***** Extract to read *****
# Endoscopy



## IBS4me223 (Jun 19, 2004)

I have to get an upper endoscopy! I'm VERY VERY nervous. Can anybody tell me what it is like and the possible after affects also?If you can, reply and thanks a bunch!


----------



## NancyCat (Jul 16, 1999)

I had 2 of them and they were really no big deal at all. I had a very light general anethesia(my insurance paid for it) because I had had another different proceedure under "sedation" and had a bad reaction to it. There is NO PREP other than nothing to eat or drink after midnight the night before. You will have an IV with some medication to relax you. I had to bite on a rubber dam sort of thing with a big hole in the middle (like a donut on its side with a big hole in it). I thought this was so you don't break your teeth biting on the scope, which is sort of looks like a long black tube. I remember seeing it on an instrument table. My husband is on operating room nurse and he said you bite on it so you won't damage the equipment. LOL. I vaguely remember hearing people telling me to swallow, I think. When it was over I was put in a recovery room and they checked my vital signs a few times and I was given discharge instructions and left. You can't drive or do anything potentially dangerous afterward for 24 hours, you also shouldn't cook, because some of the medications can make you forget things. In my case i was awake and alert and dressed and ready to leave in 20 minutes, which is really fast but thats how i react to medications. Many people are a bit sleepy afterward and most facilities ask that you have someone to come and drive you home. The beauty of this proceedure in my experience and opinion is that your DR will tell you what he/she saw on your endoscopy before you go home, so your not waiting for someone to read an xray. Where I had mine they gave me a color print out of a picture of my stomach with a coded map of the structures. You might have some excess upper abdominal gas (I believe they put in air to better see the structures)and you could burp a bit. You may have a sore throat for a day or so from the scope. I went with a friend of mine for hers last year (at a different hospital) and she said had to swallow some blue liquid that didnt taste good. Maybe I had to also but I don't remember. I had a polyp in my duodonem which was removed at the same time and in my case I had to have liquids for the remainder of that day, next day regular food as tolerated. Don't be nervous, its really a very easy proceedure and I am the queen of nervous wrecks.You will be fine... If you don't mind my asking why do you need to have one? Hope this helps


----------



## IBS4me223 (Jun 19, 2004)
***** Excerpted data *****
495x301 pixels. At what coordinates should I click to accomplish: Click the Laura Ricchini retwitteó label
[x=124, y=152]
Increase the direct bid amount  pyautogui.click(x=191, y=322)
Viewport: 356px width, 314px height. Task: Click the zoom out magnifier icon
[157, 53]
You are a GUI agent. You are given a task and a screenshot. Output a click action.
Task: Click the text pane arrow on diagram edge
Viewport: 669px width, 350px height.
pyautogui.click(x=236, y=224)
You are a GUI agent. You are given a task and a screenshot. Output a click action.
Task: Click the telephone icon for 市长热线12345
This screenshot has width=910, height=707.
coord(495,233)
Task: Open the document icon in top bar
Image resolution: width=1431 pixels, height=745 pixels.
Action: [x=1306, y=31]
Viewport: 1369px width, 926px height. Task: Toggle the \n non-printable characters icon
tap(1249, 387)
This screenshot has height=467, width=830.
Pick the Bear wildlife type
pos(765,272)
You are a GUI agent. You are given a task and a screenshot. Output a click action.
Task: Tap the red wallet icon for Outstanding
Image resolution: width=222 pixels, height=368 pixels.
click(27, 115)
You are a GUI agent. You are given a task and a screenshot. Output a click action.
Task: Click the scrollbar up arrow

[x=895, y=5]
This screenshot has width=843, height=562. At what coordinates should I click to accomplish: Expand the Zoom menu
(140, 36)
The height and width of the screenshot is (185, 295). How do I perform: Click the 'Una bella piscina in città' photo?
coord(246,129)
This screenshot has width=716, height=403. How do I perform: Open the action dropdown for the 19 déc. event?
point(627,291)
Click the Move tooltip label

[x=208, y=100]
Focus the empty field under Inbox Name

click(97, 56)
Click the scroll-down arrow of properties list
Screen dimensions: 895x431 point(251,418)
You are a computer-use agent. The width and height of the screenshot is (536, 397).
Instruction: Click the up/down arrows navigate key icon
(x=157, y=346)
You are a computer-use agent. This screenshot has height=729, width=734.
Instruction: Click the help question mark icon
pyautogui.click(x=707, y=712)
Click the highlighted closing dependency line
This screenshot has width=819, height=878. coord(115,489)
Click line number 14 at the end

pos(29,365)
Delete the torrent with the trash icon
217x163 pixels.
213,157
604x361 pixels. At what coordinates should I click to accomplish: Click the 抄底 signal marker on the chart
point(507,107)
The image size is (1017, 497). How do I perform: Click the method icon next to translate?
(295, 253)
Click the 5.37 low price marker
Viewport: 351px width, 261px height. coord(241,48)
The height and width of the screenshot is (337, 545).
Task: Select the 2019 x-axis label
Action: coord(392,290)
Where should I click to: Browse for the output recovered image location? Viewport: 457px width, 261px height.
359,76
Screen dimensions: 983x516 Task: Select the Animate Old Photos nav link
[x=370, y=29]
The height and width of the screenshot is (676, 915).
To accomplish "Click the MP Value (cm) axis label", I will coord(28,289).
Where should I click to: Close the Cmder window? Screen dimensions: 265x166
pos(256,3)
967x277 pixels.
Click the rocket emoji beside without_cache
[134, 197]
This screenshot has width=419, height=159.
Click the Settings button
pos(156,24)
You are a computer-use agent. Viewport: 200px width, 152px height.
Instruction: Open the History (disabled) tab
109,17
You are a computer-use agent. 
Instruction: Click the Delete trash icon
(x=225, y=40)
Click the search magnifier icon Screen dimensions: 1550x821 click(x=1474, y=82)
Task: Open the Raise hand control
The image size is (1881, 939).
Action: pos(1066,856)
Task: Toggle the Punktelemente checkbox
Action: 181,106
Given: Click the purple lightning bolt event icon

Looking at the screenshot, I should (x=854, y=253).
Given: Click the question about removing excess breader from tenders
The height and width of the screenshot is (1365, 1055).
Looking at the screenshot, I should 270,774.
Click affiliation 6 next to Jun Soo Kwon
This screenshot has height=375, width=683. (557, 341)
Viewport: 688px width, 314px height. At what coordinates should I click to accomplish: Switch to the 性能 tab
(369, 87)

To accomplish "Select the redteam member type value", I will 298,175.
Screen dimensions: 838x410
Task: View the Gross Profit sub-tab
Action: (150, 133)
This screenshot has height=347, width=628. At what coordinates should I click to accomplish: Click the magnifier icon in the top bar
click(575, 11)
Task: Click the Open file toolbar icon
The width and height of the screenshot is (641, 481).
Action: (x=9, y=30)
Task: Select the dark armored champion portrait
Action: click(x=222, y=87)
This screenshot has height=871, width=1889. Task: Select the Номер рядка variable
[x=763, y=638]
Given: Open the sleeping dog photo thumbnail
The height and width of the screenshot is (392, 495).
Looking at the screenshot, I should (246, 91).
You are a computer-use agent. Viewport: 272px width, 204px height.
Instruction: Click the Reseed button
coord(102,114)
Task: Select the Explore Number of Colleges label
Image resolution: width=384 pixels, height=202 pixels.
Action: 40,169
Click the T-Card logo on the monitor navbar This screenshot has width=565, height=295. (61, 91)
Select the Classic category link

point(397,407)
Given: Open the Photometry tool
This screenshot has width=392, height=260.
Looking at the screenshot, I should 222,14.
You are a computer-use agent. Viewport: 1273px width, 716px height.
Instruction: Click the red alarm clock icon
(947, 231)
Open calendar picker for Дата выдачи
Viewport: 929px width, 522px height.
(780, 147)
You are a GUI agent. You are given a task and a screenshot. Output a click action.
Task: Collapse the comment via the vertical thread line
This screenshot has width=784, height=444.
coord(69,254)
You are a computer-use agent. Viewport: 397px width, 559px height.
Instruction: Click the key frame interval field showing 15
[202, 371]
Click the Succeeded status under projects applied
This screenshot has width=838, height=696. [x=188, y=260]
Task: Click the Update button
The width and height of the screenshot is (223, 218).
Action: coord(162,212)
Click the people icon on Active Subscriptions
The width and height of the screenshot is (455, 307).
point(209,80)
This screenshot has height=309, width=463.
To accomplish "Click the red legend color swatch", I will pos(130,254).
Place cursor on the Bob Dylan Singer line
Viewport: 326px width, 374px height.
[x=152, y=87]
*****
_Problems to work on:_
1) Answer these questions using the endoscopy thread:
(a) Other than the rule against eating or drinking, what preparation does NancyCat say is needed?
(b) For how long does NancyCat say you can't drive after the procedure?
(c) What was removed from NancyCat's duodenum during the procedure?
2) Retype the part of the endoscopy thread starting with "I have to get" and going on through "(Jul 16, 1999)".
3) Continue the endoscopy thread from where it stops.
The items come from a different source than the endoscopy thread.

_Answers for each item:_
1)
(a) None. There is no prep other than having nothing to eat or drink after midnight the night before.
(b) For 24 hours.
(c) A polyp.

2)
I have to get an upper endoscopy! I'm VERY VERY nervous. Can anybody tell me what it is like and the possible after affects also?If you can, reply and thanks a bunch!


----------



## NancyCat (Jul 16, 1999)

3)
Well my gastroenterologist wanted to make sure that it isn't somthing more than IBS. I have had upper GI's, bloodwork,stool samples, urine samples, ultra sounds and the list continues... The results all showed up negative. But he wants to chech for aicd reflux. Which I think is a waste of time. Because if I had it, wouldn't I be having symptoms yet? I just think that it is good that he's being extra careful, but I think somthing would have shown up on one of those tests? Agree?


----------



## NancyCat (Jul 16, 1999)

I think reflux would probably show up on upper gi but I'm not positive. My upper endoscopy showed slight redness which was termed mild gastritis and "a little acid". Its not bad enough to require anti-reflux meds. I think you would be having symptoms if you had reflux but i guess like you say your dr wants to be extra careful.


----------



## IBS4me223 (Jun 19, 2004)

Yep, I've totally changed my diet and do you think I should still go ahead with it, because my IBS is better. OR should I reschedule? I'm still not sure what to do!


----------



## NancyCat (Jul 16, 1999)

If its not going to cost you lots of extra money, in my opinion I would have it, just for peace of mind. If its scheduled at an inconvienent time I'd reschedule it, its not an emergency but I would get it done sometime. Is your GI recommending a colonoscopy too? What kind of ultrasound did you have?


----------



## IBS4me223 (Jun 19, 2004)

He isn't thinking of a colonscopy YET. I don't really know what kind I had. It just showed my stomach and intestines. that's all i know. If you are going somwhere like to someones house. ANd you're not sure if oyu IBS will be a problem. What do you do?


----------



## Karizma (Jun 22, 2004)

I had an endoscopy last year, and the procedure itself is not bad, my hand hurt the most from the IV afterwards, but I'm a wimp with needles. I'd say it's worth it, because the found that I had erosion in my throat and stomach lining that could lead to ulcers, and sometimes for me I can't tell what's making my stomach hurt, C or Acid...sometimes it just hurts. So the more info you can get the better.


----------



## IBS4me223 (Jun 19, 2004)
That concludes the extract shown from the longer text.